BRIEF A =
Reproduce the stretch of the passage on government data systems from "Interviews with leading" through "of government services." word for word.
BRIEF B =
According to the passage on government data systems, in which states were leading programs interviewed?
BRIEF C =
Extend the passage on government data systems beyond its final sentence.
BEGIN EXERCISE PASSAGE
Good data is a critical component of delivering effective government services from local to federal levels. Right now, too much useful data lives in a silo, preventing other programs from conducting analyses that inform and improve their approach – state and local governments should strive to modernize their data systems by building a centralized infrastructure and tools for cross-program analysis, with the ultimate goal of improving a wide range of social programs.
The good news is that state and local governments are authorized to use federal grant money to conduct data analysis and evaluation of the programs funded by the grant. However, federal agencies typically structure grants in ways that make it difficult for states and localities to share data, collaborate on program evaluation, and build evaluation capacity across programs.
Interviews with leading programs in Colorado, Indiana, Kentucky, Ohio, Rhode Island, and Washington revealed a number of different approaches that state and local governments have used to build and maintain integrated data systems, despite the challenges of working with multiple government programs. These range of approaches include: adopting a strong executive vision, working with external partners (such as research groups and universities), investing in building up a baseline capacity that enables higher level analytic work, delivering crucial initial analysis that motivated policy makers to deliver direct state funding, and (most notably) figuring out how to braid and blend funds from multiple federal grant sources. The programs in these states prove that it is possible to build a centralized system that evaluates outcomes and impacts across a range of government services.
END EXERCISE PASSAGE
BEGIN RECORDED INFORMATION
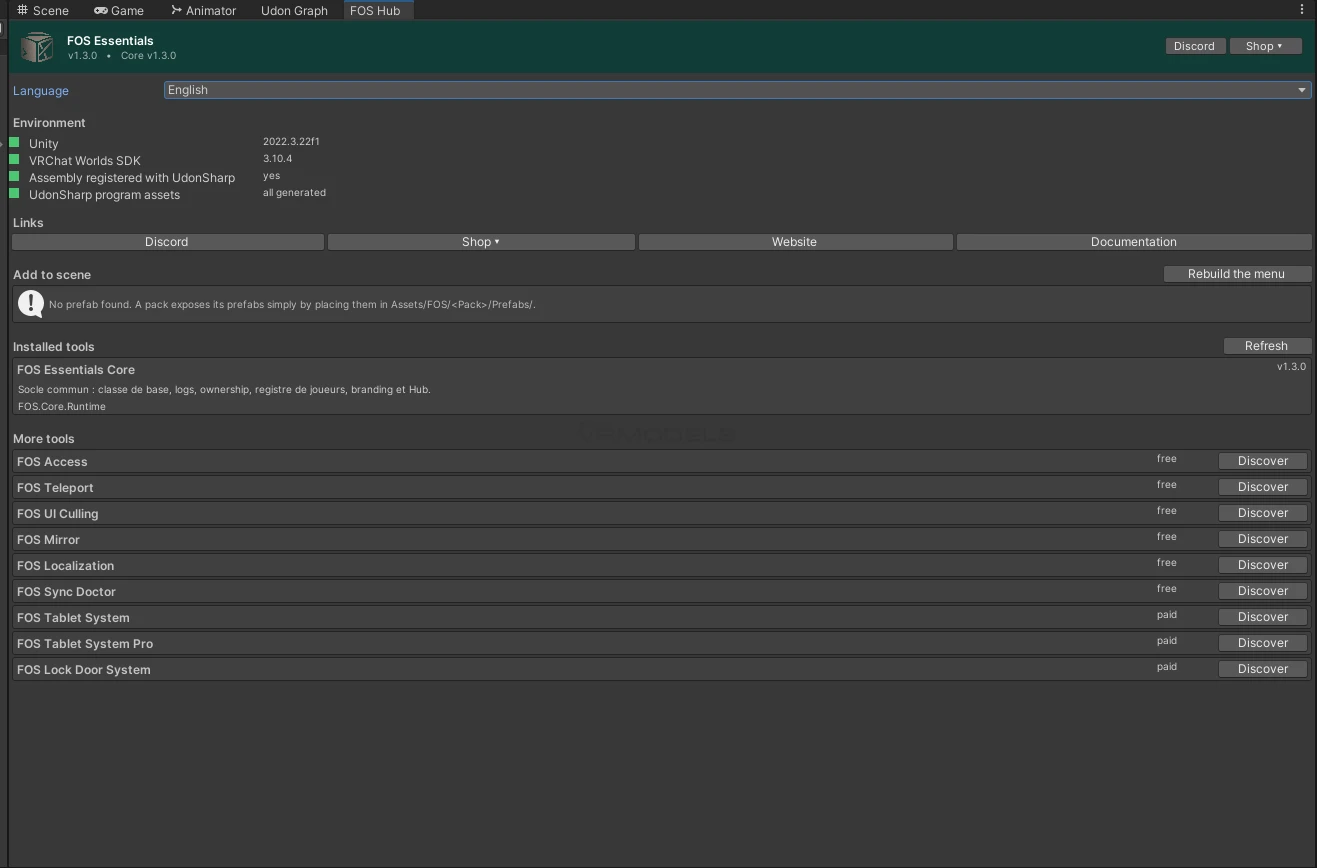Click the green Assembly registered status indicator
This screenshot has height=868, width=1317.
point(15,176)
END RECORDED INFORMATION
FINAL ANSWER A =
Interviews with leading programs in Colorado, Indiana, Kentucky, Ohio, Rhode Island, and Washington revealed a number of different approaches that state and local governments have used to build and maintain integrated data systems, despite the challenges of working with multiple government programs. These range of approaches include: adopting a strong executive vision, working with external partners (such as research groups and universities), investing in building up a baseline capacity that enables higher level analytic work, delivering crucial initial analysis that motivated policy makers to deliver direct state funding, and (most notably) figuring out how to braid and blend funds from multiple federal grant sources. The programs in these states prove that it is possible to build a centralized system that evaluates outcomes and impacts across a range of government services.

FINAL ANSWER B =
Colorado, Indiana, Kentucky, Ohio, Rhode Island, and Washington.

FINAL ANSWER C =
Stack and Womer lay out their menu of recommended options that states and localities can pursue in order to access federal funding for building data and evaluation capacity. These options include:
- stimulus funding from the American Rescue Plan’s State and Local Fiscal Recovery Fund and the Infrastructure Investment and Jobs Act;
- program-specific funding that funds centralized capacity;
- direct state or local appropriations;
- funding on a project by project basis;
- cost allocation billing plans; and
- hybrid funding models.
The authors advocate for states and localities to both blend funds and braid funds, when appropriate, in order to fully leverage federal funding opportunities. Blended funds are sourced from multiple grants but lose their distinction upon blending; this type of federal funding requires statutory authority, and may have uniform reporting requirements. Alternatively, braided funds also come from separate sources, but remain distinct within the braided pot, with the original reporting, tracking, and eligibility requirements preserved from each source. Financing projects and programs via braiding funds is far more time-consuming, but it does not require special statutory authority.
While states and localities can strengthen and expand integrated data systems alone, the federal government should also take important steps to accelerate state and local progress. Stack and Womer point out a number of options that do not require legislative action. For example, the Office of Management and Budget (OMB) and other federal agencies could issue clear guidance that recipients of federal grants must build and maintain efficient data infrastructure and analytics capacity that can support cross-program coordination and shared data usage. Regulatory and administrative actions like this would make it easier for states and localities to finance data systems via blending and braiding federal funds.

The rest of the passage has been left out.